Description of the task:
The answer is the line with "Open the Team Member Position field" and every line after it to the end of the listing, retyped exactly. Pictures do not belong in it.

Records supplied:
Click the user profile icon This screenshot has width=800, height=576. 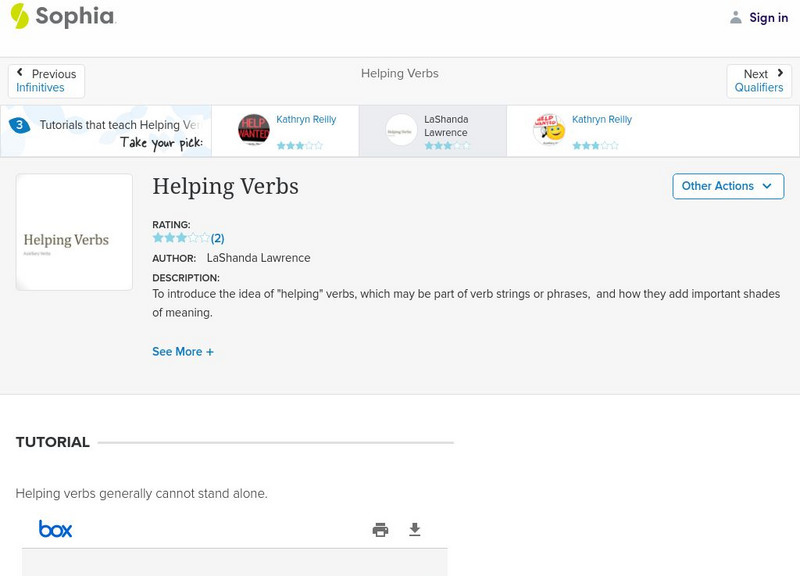[x=736, y=17]
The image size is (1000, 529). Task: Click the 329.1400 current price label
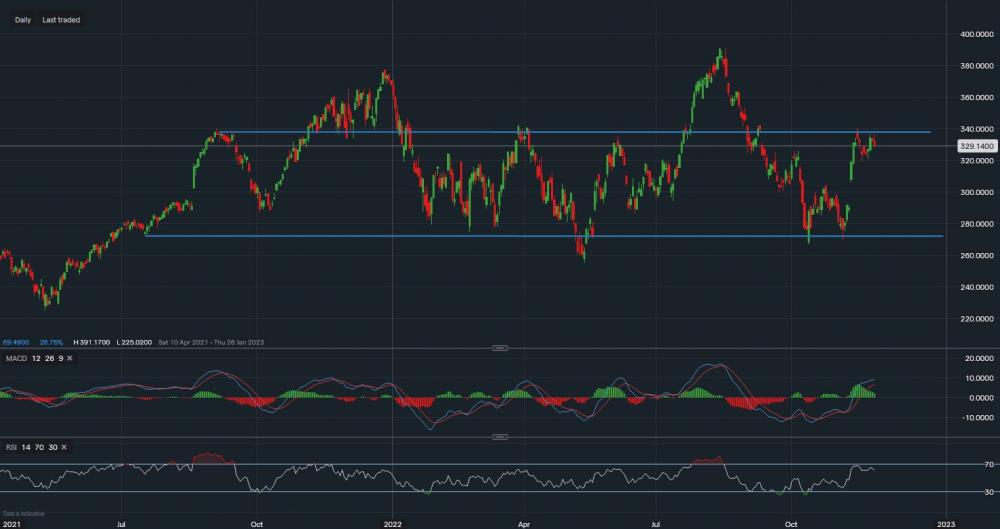point(976,146)
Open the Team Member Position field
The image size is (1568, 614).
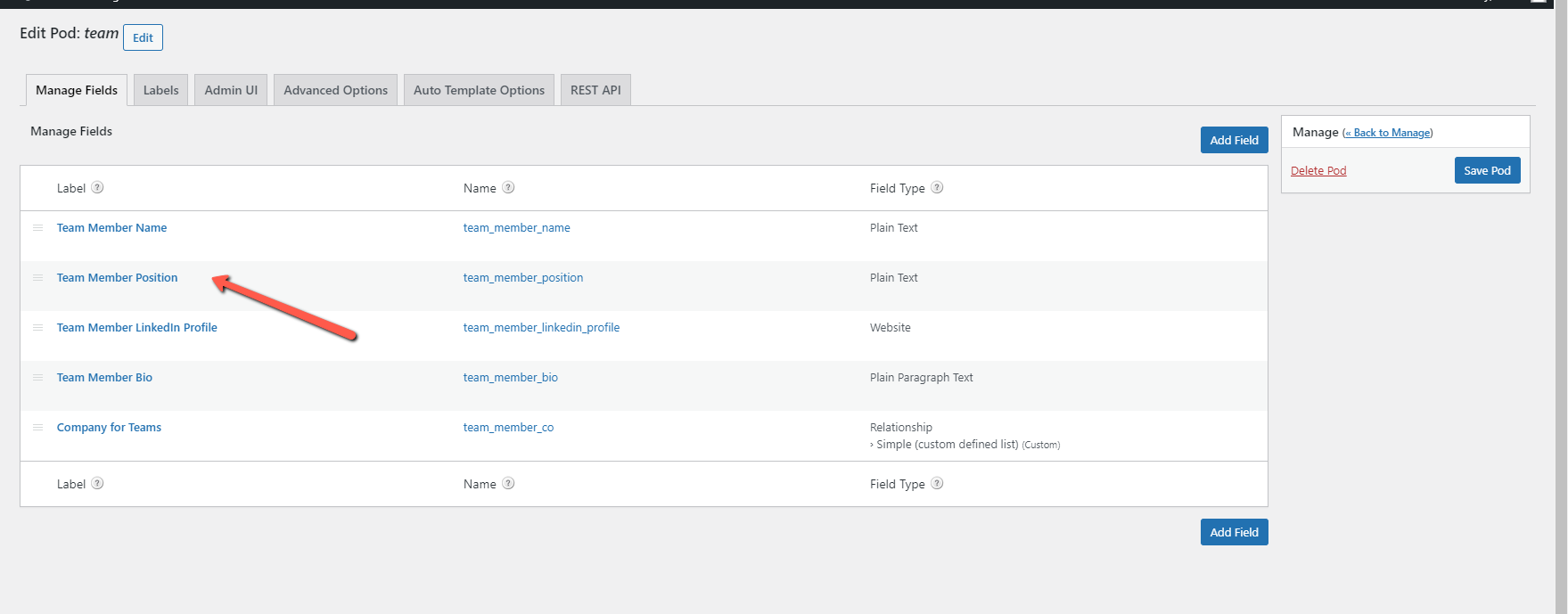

Output:
Open the Team Member Position field
The image size is (1568, 614).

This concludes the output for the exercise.